Nevertheless, this book somehow managed to capture this long lost feeling - and not only once, but three times! Time Travel stories have always been a favorite of mine, so I was delighted to find a collection of three medium sizes time travel stories.
The first story, "Letters from Atlantis" tells about Roy, who is sent 20,000 years back in time. However, Roy does not travel physically - only his mind makes the journey. Upon getting to the past he finds himself inside the mind of the prince of Atlantis (which hasn't been destroyed yet) - and what he sees greatly surprises him... I'm not going to reveal any of the plot, just that it's a good story - even though it's my least favorite of the three.
The second story, "Project Pendulum", is definitely my favorite one. It tells about twin brothers who are sent to a journey through time. However, since matter has to be preserved, whenever one is in the future, the other must be exactly in an identical "amount of time" in the past (So, for example, when the first brother is 50 years in the future, the other brother is exactly 50 years in the past). The way their journey works, is that they increase their interval by 10. The first brother is being sent 5 minutes forward, when the second brother is sent 5 minutes backward, and then the first brother goes 50 minutes forward, and so on: 500 minutes, 5000 minutes, 50,000 minutes, etc. This interval goes to 90 million years in the future and in the past, which is when their journey ends. As you can imagine, since the brothers explore a myriad of timelines, every jump is a story of its own. Robert Silverberg really managed to do it well - he kept every jump interesting while still not repeaeting himself.

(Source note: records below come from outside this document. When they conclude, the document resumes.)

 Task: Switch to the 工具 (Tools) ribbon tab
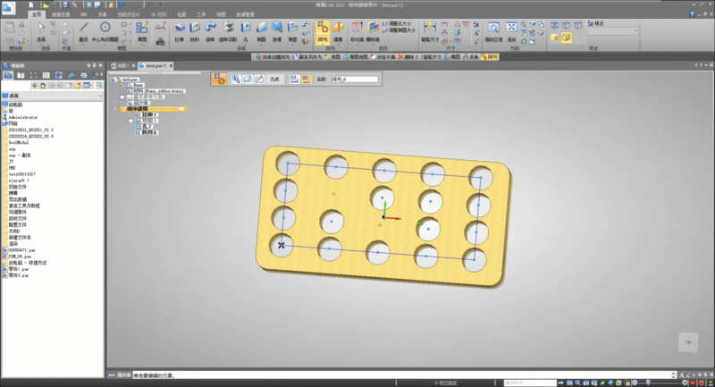[201, 15]
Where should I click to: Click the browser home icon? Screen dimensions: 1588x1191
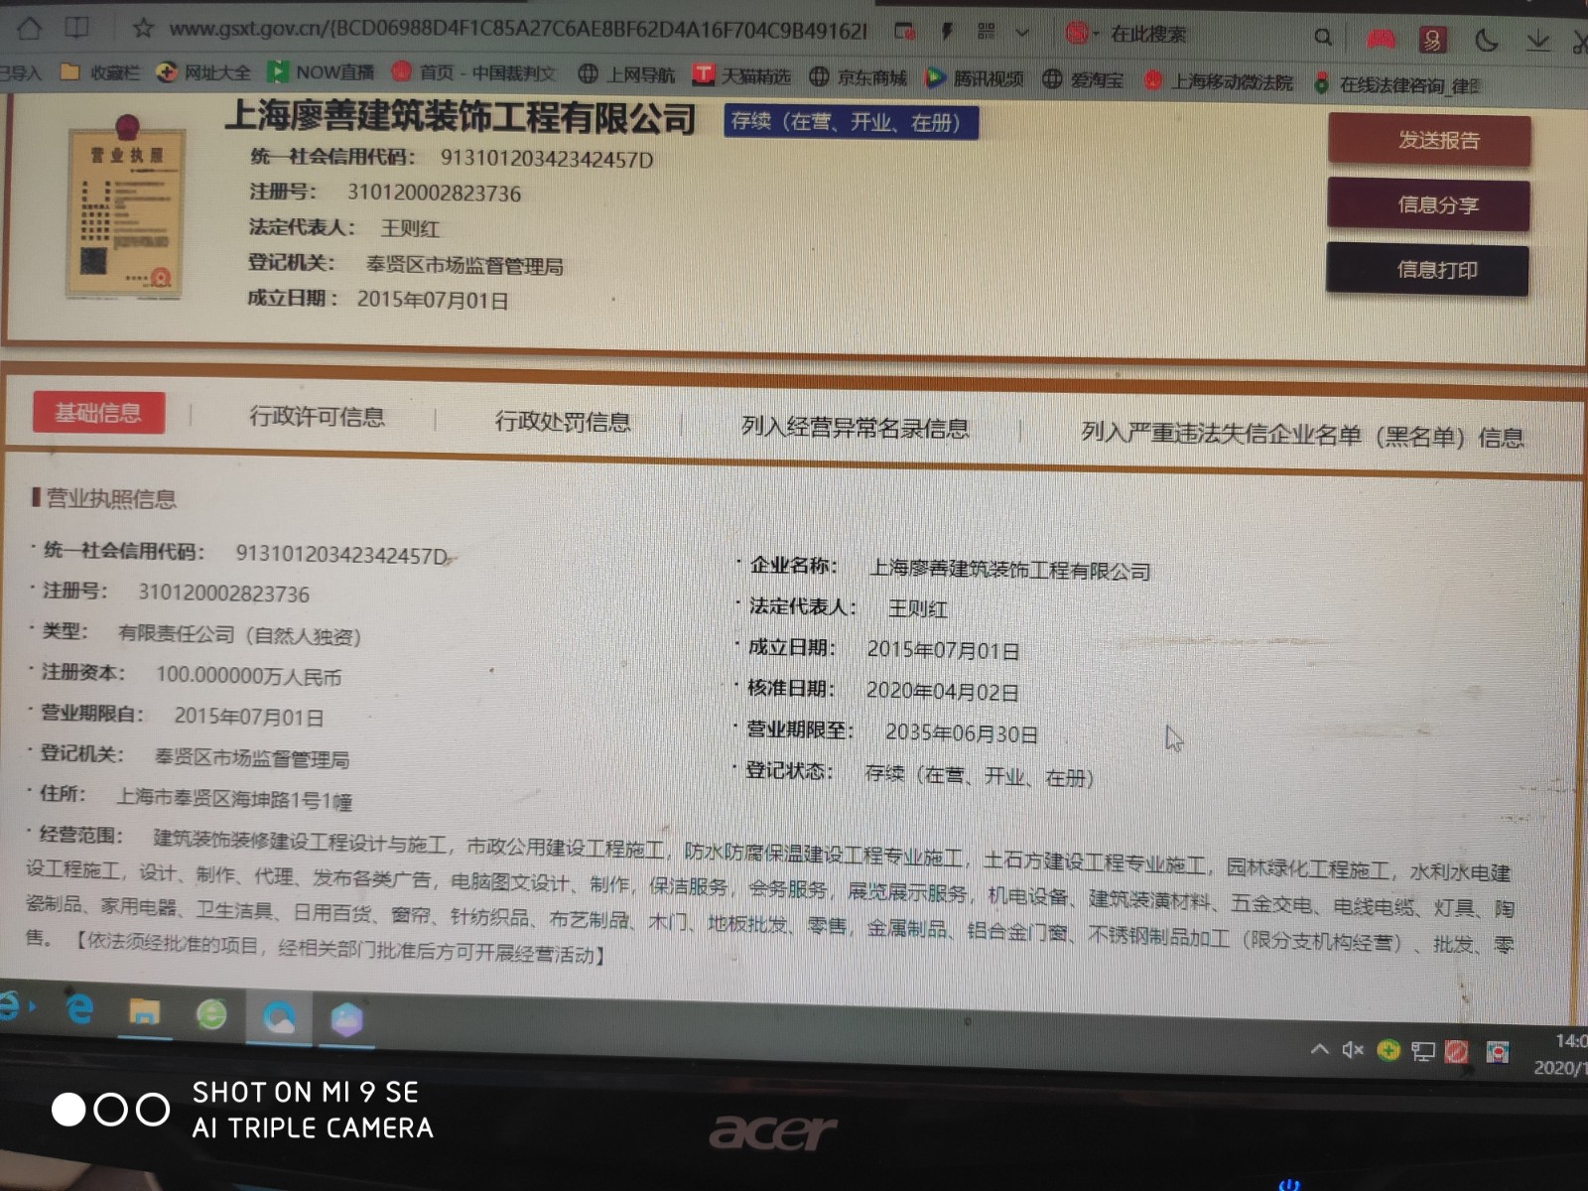pyautogui.click(x=29, y=27)
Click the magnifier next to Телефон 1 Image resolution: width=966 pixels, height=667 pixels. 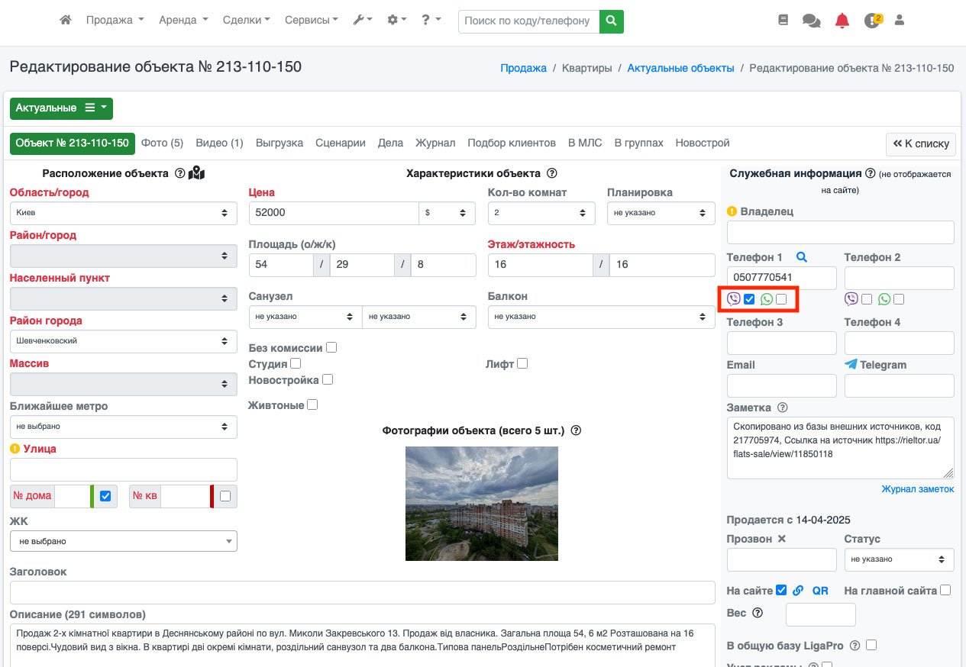[801, 257]
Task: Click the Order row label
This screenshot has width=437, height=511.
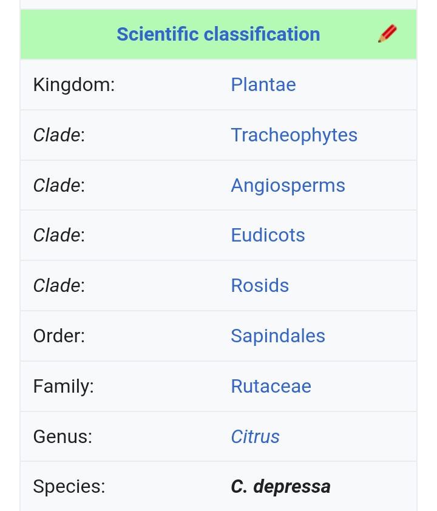Action: click(59, 336)

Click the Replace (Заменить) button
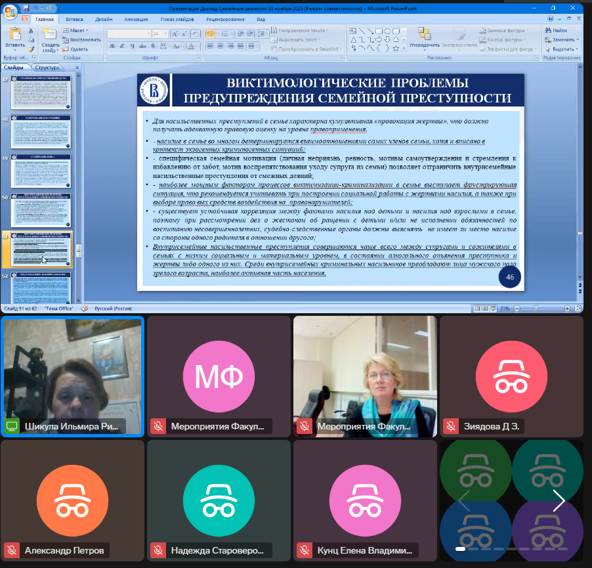[x=562, y=39]
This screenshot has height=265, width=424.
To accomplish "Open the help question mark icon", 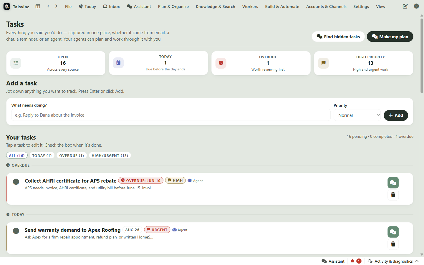I will tap(416, 6).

The third story, "The Time Hoppers", has a definite Asimovian feel to it. If you liked Isaac Asimov's "The End of Enternity" you will definitely love this story. The story tells about Quellen - a lowly crime investigator living in the 25th century. Appaerntly, the 25th century turns into quite a dystopia. Too many people and too few jobs cause most people to live unemployed and in quite bad conditions. Many have found that the best way to escape this is to jump into the past. However, the government isn't all too happy about this, so assigns Quellen to investigate how this is accomplished and put a stop to this. Three different stories, all quite different, but all good - I recommend this book to all time travel lovers, and even if you're not really a fan of this sub-genre, you will still probably like these stories.

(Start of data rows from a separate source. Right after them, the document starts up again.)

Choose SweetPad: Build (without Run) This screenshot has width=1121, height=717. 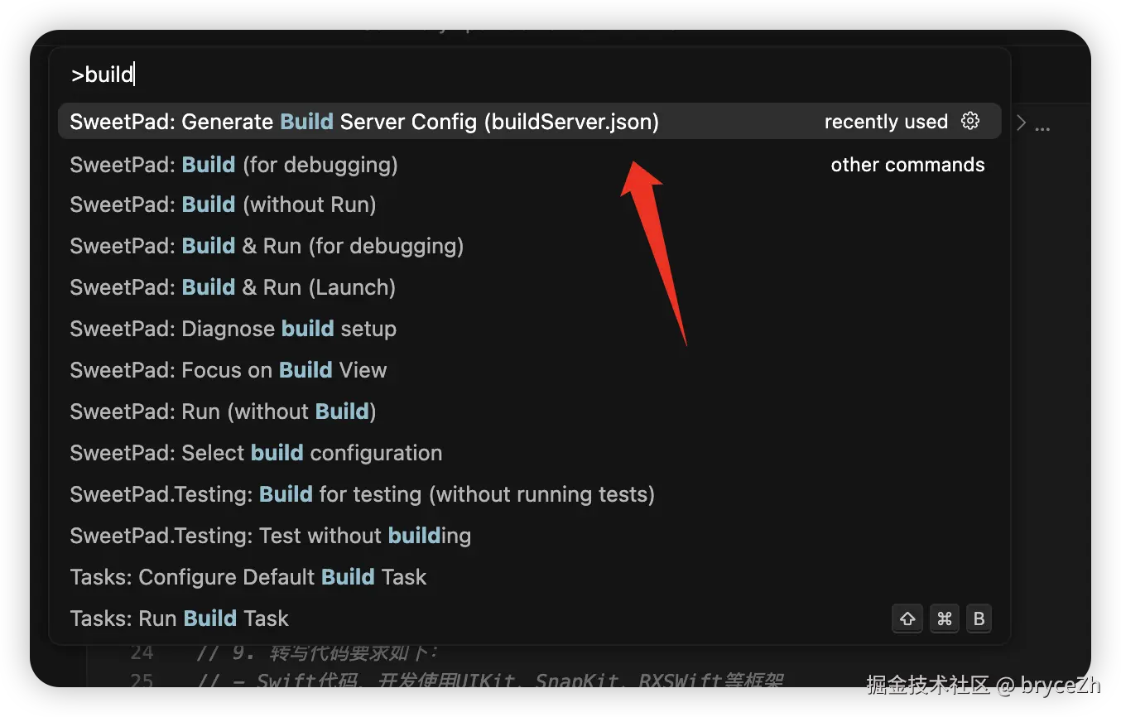[x=223, y=205]
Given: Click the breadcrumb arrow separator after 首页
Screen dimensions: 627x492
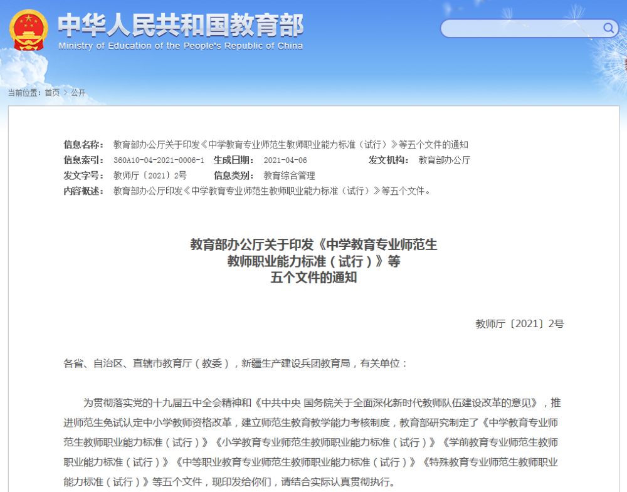Looking at the screenshot, I should pos(65,93).
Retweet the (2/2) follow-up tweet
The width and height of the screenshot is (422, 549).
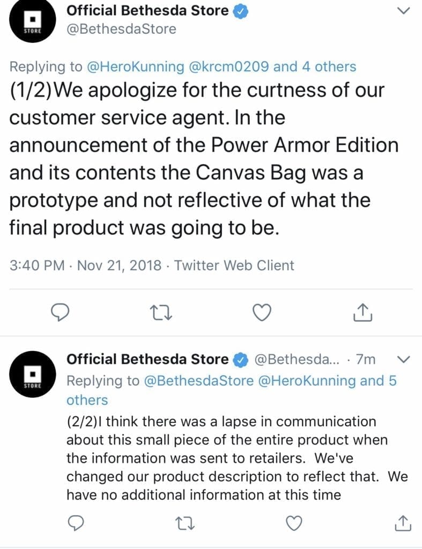(184, 523)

Rating: Summary: Three Time Travel Novellas Review: Robert Silverberg's "Cronos" is a collection of three short novels that capture his different visions of time travel. Silverberg is a master of science fiction, with an easy-to-read style that paints clear pictures of his worlds, without techno-clutter. Silverberg's work, as usual seems unremarkable when you start reading, but it's impossible to put down. Each of his three novellas chooses a different time-travel focus.

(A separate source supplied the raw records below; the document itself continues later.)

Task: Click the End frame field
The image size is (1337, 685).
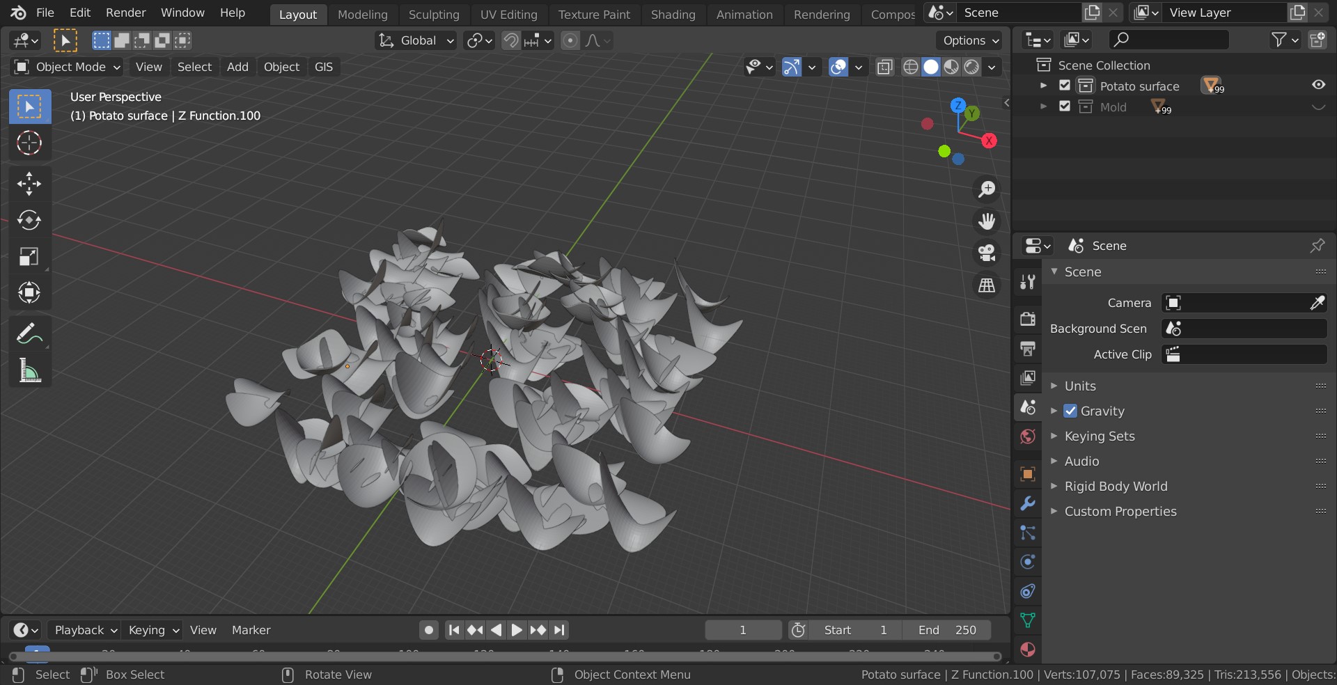Action: [946, 630]
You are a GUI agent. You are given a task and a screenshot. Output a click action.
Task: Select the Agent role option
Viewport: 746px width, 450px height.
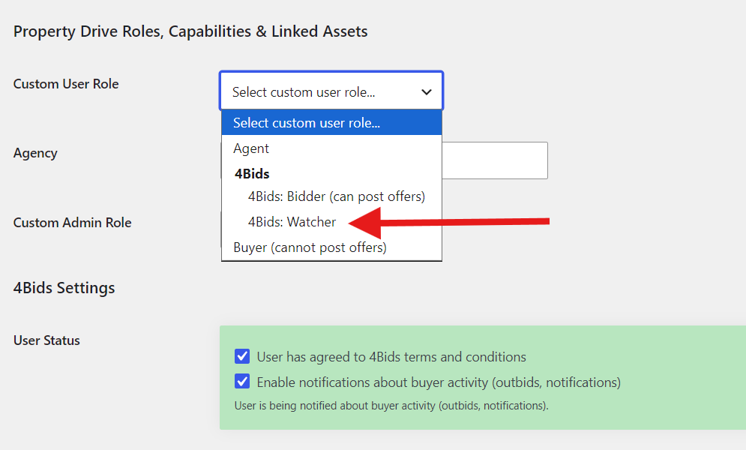[251, 149]

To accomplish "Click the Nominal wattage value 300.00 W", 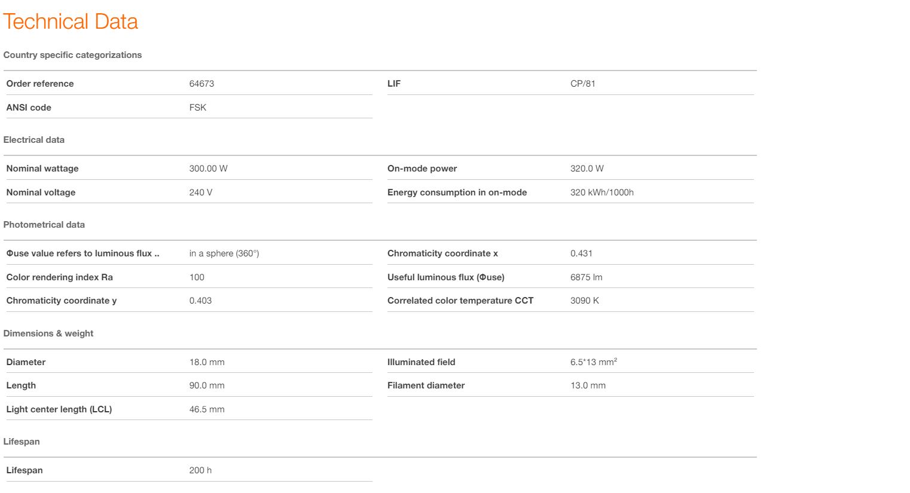I will [x=208, y=169].
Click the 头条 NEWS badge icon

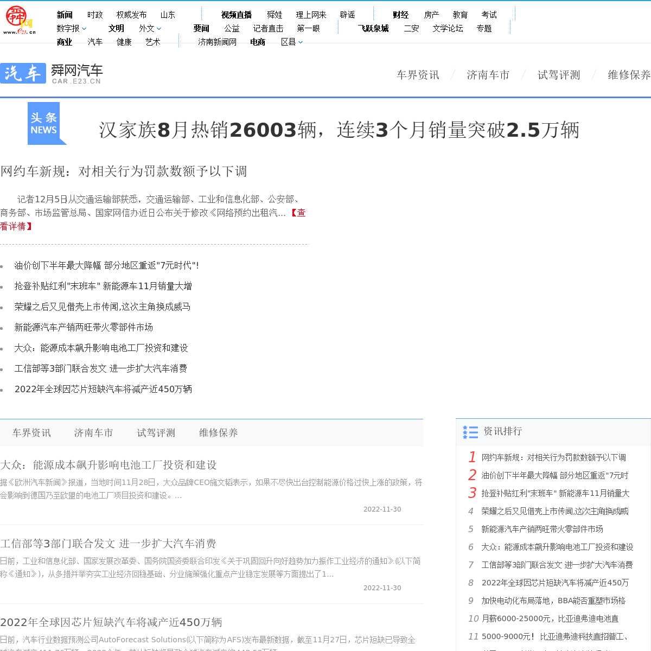[46, 124]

The first, "Letters From Atlantis," details Roy's journey back through time to ancient Atlantis. In this 109-page work, time travel is possible only through projection of the traveler's mind through time. Roy lands in the mind of an Atlantean prince, and through his eyes discovers the magic and secrets of Atlantis. The entire story is written via Roy's letters to his beloved, also travelling in the same time period. This technique does become a little tiresome, as the whole story is detailed through one voice. The ending is somewhat predictable, but the story is enjoyable nonetheless. In Project Pendulum, a 135-page novella, twin brothers travel through time in a series of offsetting jumps. The first jump sends one brother 5 minute ahead in time, while sending the second 5 minutes backward. Each succeeding jump sends each brother in the opposite time direction in geometrically increasing leaps. Their ultimate destination - 95 million years into the future and into the past. Silverberg paces the novella wonderfully, and the reader feels the brothers' emotional whiplash at being sent from one time to the next. The story is a delight for anyone interested in the concept of time paradoxes. The final novella, "The Time Hoppers," is the oldest, longest, and the best. Silverberg paints a suffocating 25th Century world as only he can do. It centers on time-hoppers traveling illegally back through time, and the struggling CrimeSec whose job it is to catch the people sending them back. Part time travel story, part detective story, it shows Silverberg's early promise as a writer. A good addition to any sci fi library.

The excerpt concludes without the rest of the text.